--- 抽出テキスト ---

区内循環バスは縮小ではなく、利便性向上を

 区は、区内循環バスの停留所や料金の見直しを検討していますが、区の見直し案は料金の値上げや停留所の削減などになっています。
 日本共産党の村本ひろや区議は、6月9日に区内循環バスの利便性向上を求めて本会議で質問しました。

村本区議の質問

 質問の第3は、区内循環バスの利便性の向上を図ることについてです。
 初めに、区内循環バスの見直しを性急に行わないことについてです。
 本年5月11日付け墨田区のお知らせに、区内循環バスの今とこれからを考えようと題する記事が出ましたが、これに対して、区民の方から不安の声が上がっています。
 お知らせの4面では、区内循環バスの見直しを行いますとして、北西部ルート、北東部ルート、南部ルートにおける区間別の利用状況、乗車人数が示されていますが、乗車人数が少ないところは廃止されるのか、近所の停留所は廃止されてしまうのかなど、不安や批判の声が多く出ています。
 区は、本年3月18日の地域公共交通等調査特別委員会で、「見直しの必要性について十分にご理解いただいた上で進めていく必要があると考えている。」と述べられましたが、墨田区のお知らせでは、バスの運行ルートやダイヤの見直し、運賃の見直しなど、どういう方向性で進めるかについて結論付けるような書き方がされています。そういった方向性や計画については、区民の声を十分聞いてから決めるべきではないでしょうか。

--- データ資料 ---

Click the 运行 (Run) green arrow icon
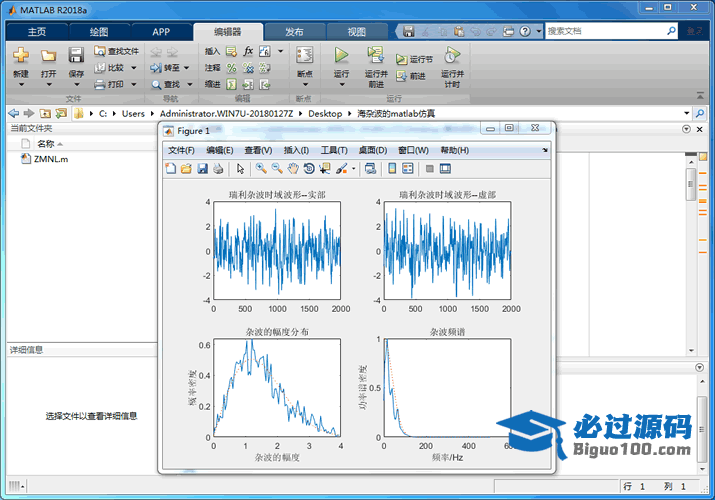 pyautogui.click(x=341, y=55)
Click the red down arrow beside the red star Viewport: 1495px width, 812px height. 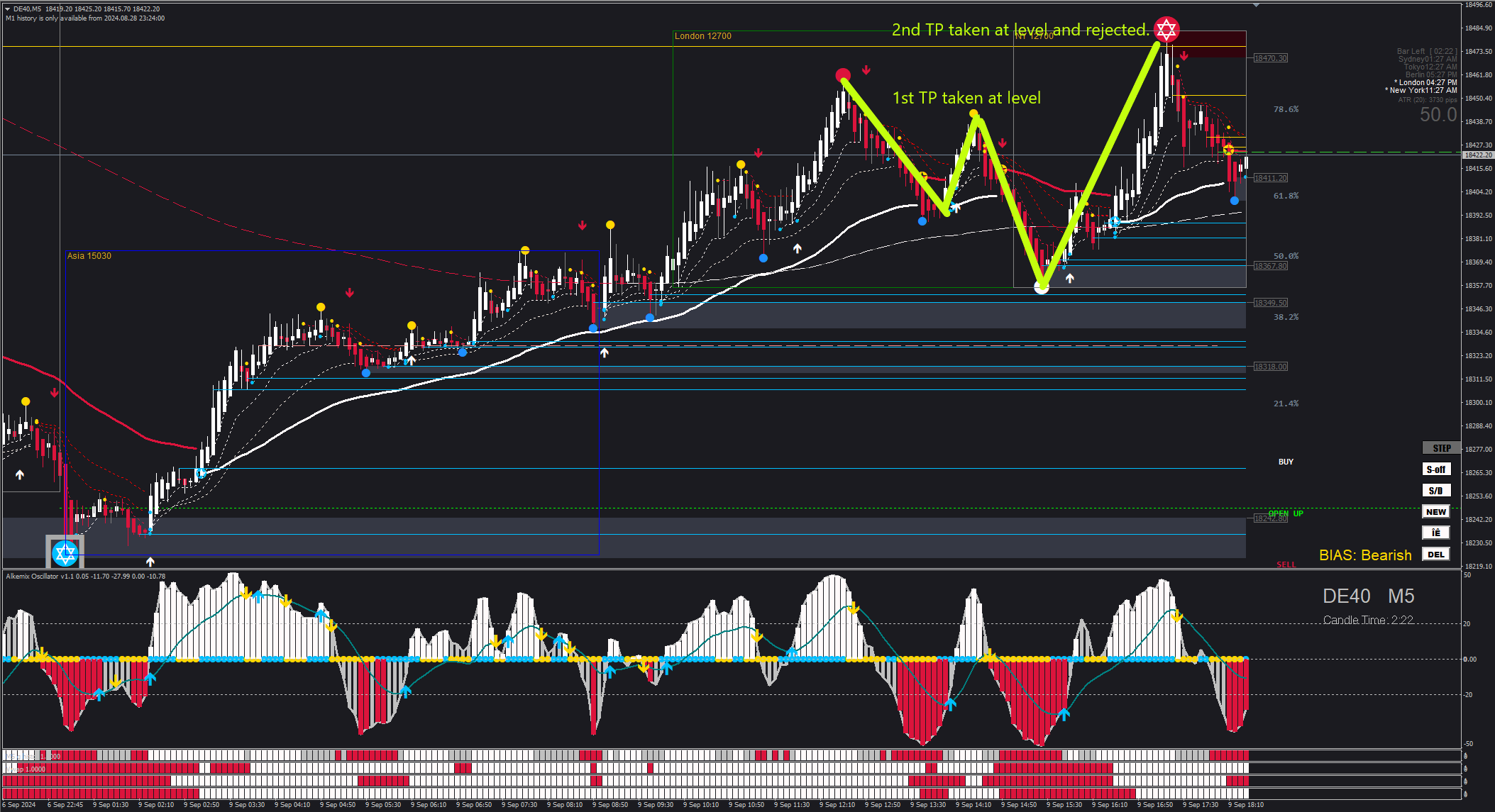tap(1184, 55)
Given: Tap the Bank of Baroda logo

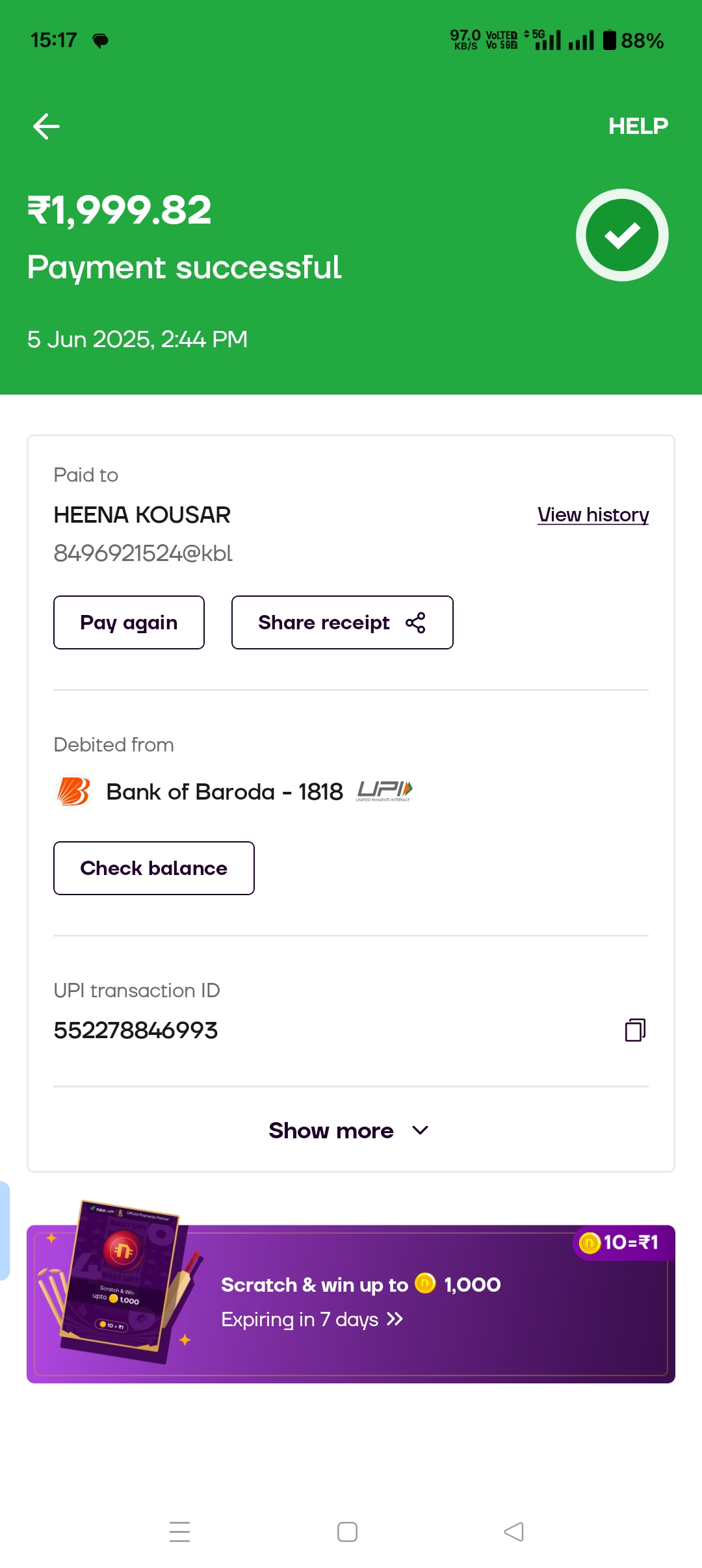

---

(課題一覧)
A) 抽出テキストによると、村本ひろや区議が区内循環バスの利便性向上を求めて本会議で質問したのは何月何日ですか。
B) 抽出テキストで、お知らせの4面に区間別の利用状況と乗車人数が示されているルートをすべて挙げてください。
C) 次の(i)〜(iii)の記述が抽出テキストの内容と合っているかどうか、それぞれ「はい」か「いいえ」で答え、判断の根拠となる箇所をそのまま引用してください。
(i) 区内循環バスに関する記事は、本年5月11日付けの墨田区のお知らせに掲載された。
(ii) 地域公共交通等調査特別委員会は本年4月に開かれた。
(iii) 区の見直し案には料金の値下げが含まれている。
資料を参照しなくても、すべての課題に解答できます。

(記述解答)
A) 6月9日です。

B) 北西部ルート、北東部ルート、南部ルート

C)
(i) はい。「本年5月11日付け墨田区のお知らせに、区内循環バスの今とこれからを考えようと題する記事が出ましたが」
(ii) いいえ。「本年3月18日の地域公共交通等調査特別委員会で」
(iii) いいえ。「区の見直し案は料金の値上げや停留所の削減などになっています」